**Text block**

--- --- ---

The motor node(SJ-2) interfaces primarily interfaces with:

• Traxass Motor ESC over PWM
• Traxass RPM Sensor over GPIO Interrupt
• Traxass Servo Motor over PWM

All these three components have 3 pins each. The functionalities of these pins are mentioned in the table below.

Module	Black	Red	White
ESC	Ground	Vout : 6 V	PWM Input
Servo	Ground	Vin : 6 V	PWM Input
RPM Sensor	Ground	Vin : 6 V	Pulse Output

Software Design

The motor node acts based on the speed and direction received over CAN bus from the Driver Node. The positive speed values are treated as forward motion and the negative speed values are considered to be the reverse motion of the RC car.

The steering angles are divided into 5-degree segments and the motor node sends the pre-defined pwm duty cycle of the particular segment to the servo motor depending on the angle value received from the driver node.

Technical Challenges

• Firstly, the Traxxas motor ESC and other Traxass parts are members of the Traxxas Hobby Parts family, and they are not intended for development purposes. This is why there are no technical specification documents or any program/development guides available. One needs to test the motor ESC by feeding the PWM duty cycles in various sequences at various duty cycle percentages. We used the Remote control to reproduce some scenarios where the ESC was behaving unexpectedly.

--- --- ---

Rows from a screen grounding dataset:
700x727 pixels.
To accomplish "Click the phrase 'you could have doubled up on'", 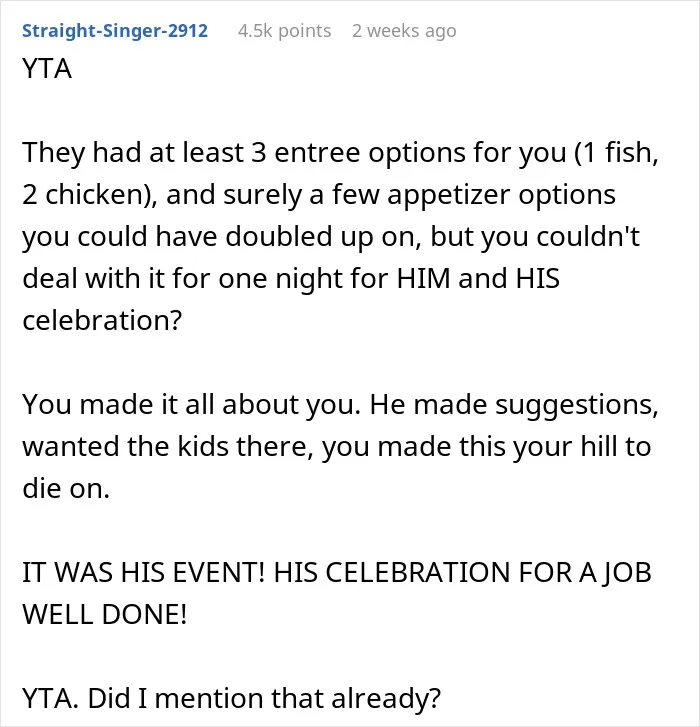I will [222, 237].
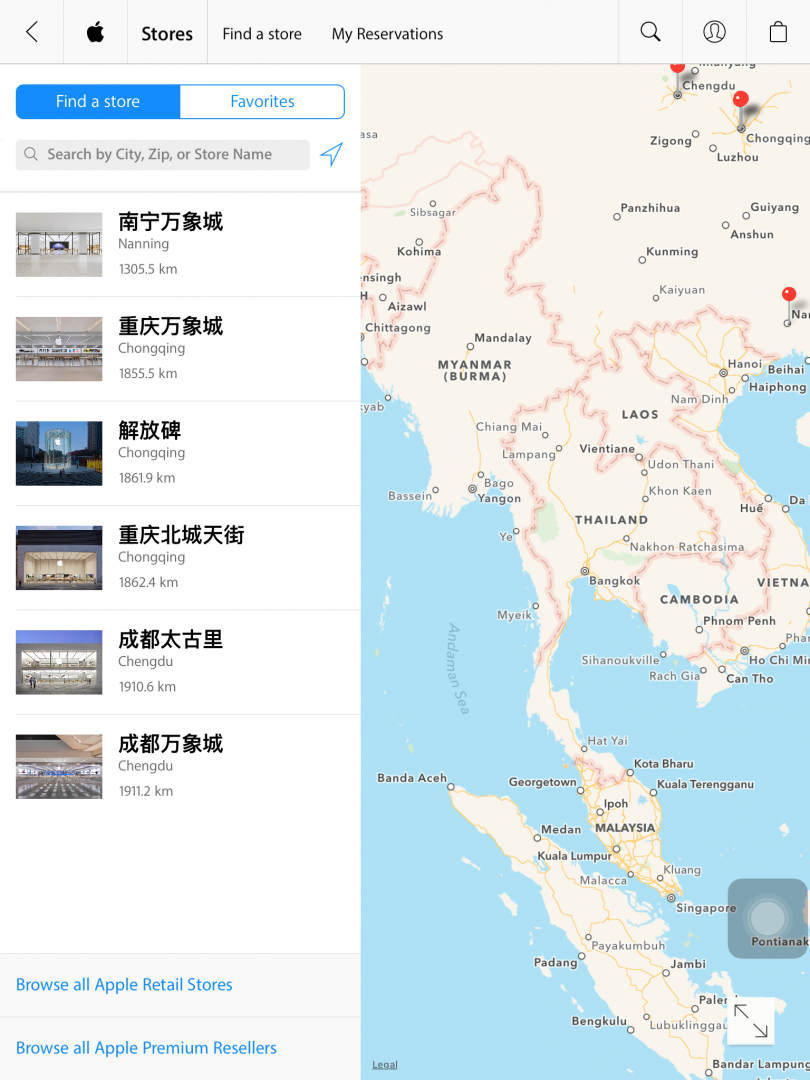Open the 解放碑 store thumbnail

59,453
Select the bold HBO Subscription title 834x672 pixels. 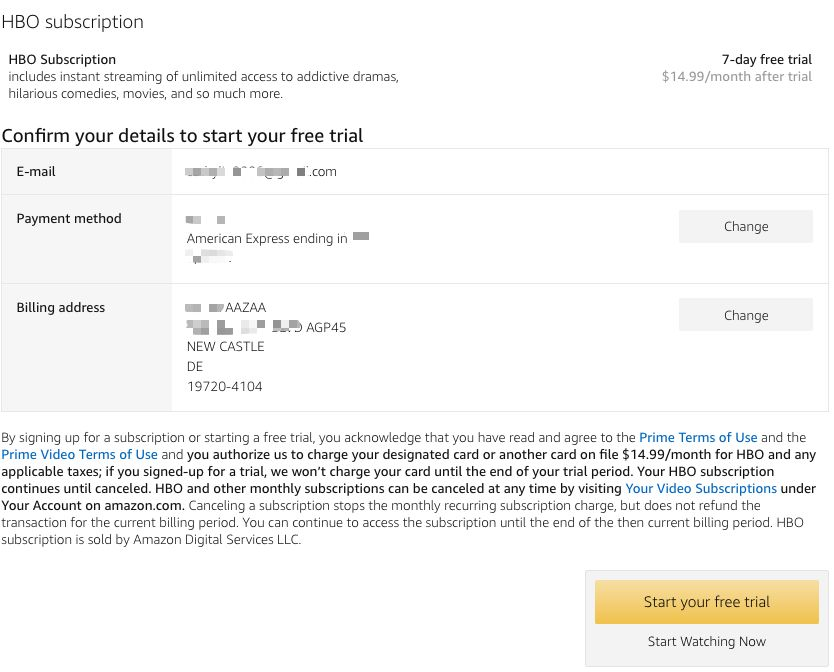pos(62,60)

--- --- ---

**Problems to work on**
1. Write out the part of the motor node text between "All these three" and "received from the driver node.", inclusive.
2. Continue the motor node text from the point where it stops.

**Task responses**
1.
All these three components have 3 pins each. The functionalities of these pins are mentioned in the table below.

Module	Black	Red	White
ESC	Ground	Vout : 6 V	PWM Input
Servo	Ground	Vin : 6 V	PWM Input
RPM Sensor	Ground	Vin : 6 V	Pulse Output

Software Design

The motor node acts based on the speed and direction received over CAN bus from the Driver Node. The positive speed values are treated as forward motion and the negative speed values are considered to be the reverse motion of the RC car.

The steering angles are divided into 5-degree segments and the motor node sends the pre-defined pwm duty cycle of the particular segment to the servo motor depending on the angle value received from the driver node.

2.
• The ESC configuration changes to the Lipo battery state if the Lipo battery is used. If one switches back to the NiMH battery, then the ESC starts flashing the led in a green-red repeated sequence, and the ESC power button stops working. In this scenario, there is a calibration process that can save your boat and can make the ESC function normally again. Follow this procedure : ESC Calibration
• Another challenge with the motor node program development is that you cannot rely on unit testing. Whoever works on the motor node, should make sure that the sequence of the duty cycles being fed to the ESC produces the expected results on the motor as well. The forward-reverse transitioning and the speed controlling both can be a bit tricky. Also, the hard brake logic can take a while to get working properly.
• Some useful reference values for the ESC are : 15% -> Neutral; 15.8%-> Minimum forward speed, 10%->Full reverse speed.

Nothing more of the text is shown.